The system has been compromised, however, and In Hawaii, non-GM papaya seed supplies are now so seriously contaminated by GM seeds that at least 50 percent of organic seeds test positive for genetic modification. This means you have a greater than 50/50 chance of buying a genetically modified fruit even when you choose to buy organic Hawaiian papaya!
What About the Word 'Natural' on a Product Label?
"Natural" and "organic" do not mean the same thing. Manufacturers often use the word ‘natural’ to cover up how unhealthy their product really is. The USDA uses natural for a large number of products packaged without preservatives, but which contain other harmful toxins. Don’t be fooled! If it does not say ‘organic” than the odds are it probably isn’t truly organic.
How To Look For Truly Organic Foods
There is actually no established testing procedure in place to ensure that foods labeled organic are free from synthetic chemicals. Although the organic label is still relatively new, some less ethical manufacturers have taken advantage of the system. Whereas organic foods were once truly raised naturally and with integrity, on small farms with more care, large manufacturers have distorted many of the principles upon which the organic labeling concept was founded. As an example, Wal-Mart, has now become the largest organic retailer in the United States. According to the Organic Consumers Association, Wal-Mart:
• Sells organic milk that comes from factory farm dairies
• Imports cheap organic foods and ingredients from China / Brazil
The organic food industry is big business: currently $16-billion in sales annually and growing by as much as 20 percent per year. Large manufacturers want to jump on the bandwagon and claim their share of the market. In order to protect yourself from unscrupulous marketing, take these extra steps to ensure you get what you are paying for.
- Search for the point of origin for organic food. Where was it grown? Produce grown locally has a greater chance of being organic.
- Examine the packaging of organic food to find state certification of organic ingredients. Some states have more strict regulations with regard to organic foods than the Food and Drug Administration (FDA).

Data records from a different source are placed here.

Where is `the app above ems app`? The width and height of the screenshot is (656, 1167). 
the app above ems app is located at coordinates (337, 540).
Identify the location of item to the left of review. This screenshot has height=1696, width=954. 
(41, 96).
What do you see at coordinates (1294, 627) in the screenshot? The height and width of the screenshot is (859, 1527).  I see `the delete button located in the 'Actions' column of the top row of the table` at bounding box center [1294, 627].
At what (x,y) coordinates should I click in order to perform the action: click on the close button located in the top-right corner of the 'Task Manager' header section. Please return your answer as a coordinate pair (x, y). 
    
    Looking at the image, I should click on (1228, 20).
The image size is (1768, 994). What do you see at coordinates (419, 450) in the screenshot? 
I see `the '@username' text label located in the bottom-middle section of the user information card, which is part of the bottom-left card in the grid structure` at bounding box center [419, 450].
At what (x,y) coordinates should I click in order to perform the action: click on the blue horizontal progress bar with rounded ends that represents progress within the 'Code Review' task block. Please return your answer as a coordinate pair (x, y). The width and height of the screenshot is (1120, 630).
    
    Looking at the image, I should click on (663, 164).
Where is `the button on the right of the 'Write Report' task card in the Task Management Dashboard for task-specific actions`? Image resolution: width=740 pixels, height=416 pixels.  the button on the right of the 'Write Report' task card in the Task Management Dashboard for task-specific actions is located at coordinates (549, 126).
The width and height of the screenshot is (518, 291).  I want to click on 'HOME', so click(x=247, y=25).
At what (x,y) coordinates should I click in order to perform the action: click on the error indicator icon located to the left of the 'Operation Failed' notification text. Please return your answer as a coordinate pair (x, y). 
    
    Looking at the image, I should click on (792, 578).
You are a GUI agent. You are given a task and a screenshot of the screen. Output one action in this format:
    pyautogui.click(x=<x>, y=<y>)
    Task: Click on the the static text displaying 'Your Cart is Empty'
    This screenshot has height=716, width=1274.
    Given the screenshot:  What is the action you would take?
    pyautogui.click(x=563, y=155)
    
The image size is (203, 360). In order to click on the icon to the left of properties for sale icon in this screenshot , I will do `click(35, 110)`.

- Scan the information supplied on product packaging to see if the supplying company is fully committed to the organic lifestyle. Packaging made from recycled cardboard with nontoxic printing materials is an indication that the company cares about you and the planet.
- Check the ingredients list and dietary information on mass-produced foods. Products that feature dyes and preservatives are not organic. Any long chemical name is probably not a good idea.
- Consult with the staff at your local store. Employees typically will know enough about the products on the shelves to tell you what you need to know.
- Read through statements by the suppliers of organic food as part of your research process. Some organic products feature a brief descriptive paragraph from the farmer which shares their philosophy. Compare their statements to the ingredient list to determine if the food is organic.
A big way that manufacturers deceive consumers is by using the term “organic” on packaged junk food products. Anything from potato chips to ice cream may be labeled “organic” which gives the consumer a perceived sense of health associated with the product, but be assured that organic or not, these foods are among the worst choices to support your health.
What About the Environment?
Supporting organic farming as much as possible is not only best for your health, but for the health of the whole planet. Aside from personal health concerns, the use of pesticides and herbicides in conventional farming practices contaminates groundwater, spoils the soil structure and promotes erosion. These practices have also been linked to the decline of pollinating honeybees around the world.
Organic farming standards are questionable in many parts of the world. Bear in mind that there are levels of farming that are above organic, such as biodynamic farming. For most people, locally-grown organics are your best and safest bet for quality produce. Wherever possible, grow your own!